> _What the task requires_: After locating the line with "Homes (37, 82)", reproduce that line and every one following it exactly, up to the end of the entries.

▬▬▬▬▬▬

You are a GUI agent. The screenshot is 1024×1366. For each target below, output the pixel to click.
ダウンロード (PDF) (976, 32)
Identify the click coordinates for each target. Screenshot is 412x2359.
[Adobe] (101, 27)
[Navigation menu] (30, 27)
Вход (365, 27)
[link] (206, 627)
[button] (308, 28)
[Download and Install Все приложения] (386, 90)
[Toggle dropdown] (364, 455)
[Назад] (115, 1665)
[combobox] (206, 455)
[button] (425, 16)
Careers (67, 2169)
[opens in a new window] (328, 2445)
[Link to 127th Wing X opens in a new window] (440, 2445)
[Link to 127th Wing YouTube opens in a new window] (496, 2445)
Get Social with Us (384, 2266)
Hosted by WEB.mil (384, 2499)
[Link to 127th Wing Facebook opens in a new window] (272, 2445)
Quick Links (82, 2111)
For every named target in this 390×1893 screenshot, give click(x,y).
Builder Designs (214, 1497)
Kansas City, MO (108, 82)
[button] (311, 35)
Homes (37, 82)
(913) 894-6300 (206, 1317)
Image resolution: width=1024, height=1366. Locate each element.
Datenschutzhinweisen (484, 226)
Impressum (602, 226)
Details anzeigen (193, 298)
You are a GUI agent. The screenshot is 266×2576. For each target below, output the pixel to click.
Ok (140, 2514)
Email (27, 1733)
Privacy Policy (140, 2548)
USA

▬▬▬▬▬▬

> _Exercise output_:
Homes (37, 82)
(913) 894-6300 (206, 1317)
Image resolution: width=1024, height=1366. Locate each element.
Datenschutzhinweisen (484, 226)
Impressum (602, 226)
Details anzeigen (193, 298)
You are a GUI agent. The screenshot is 266×2576. For each target below, output the pixel to click.
Ok (140, 2514)
Email (27, 1733)
Privacy Policy (140, 2548)
USA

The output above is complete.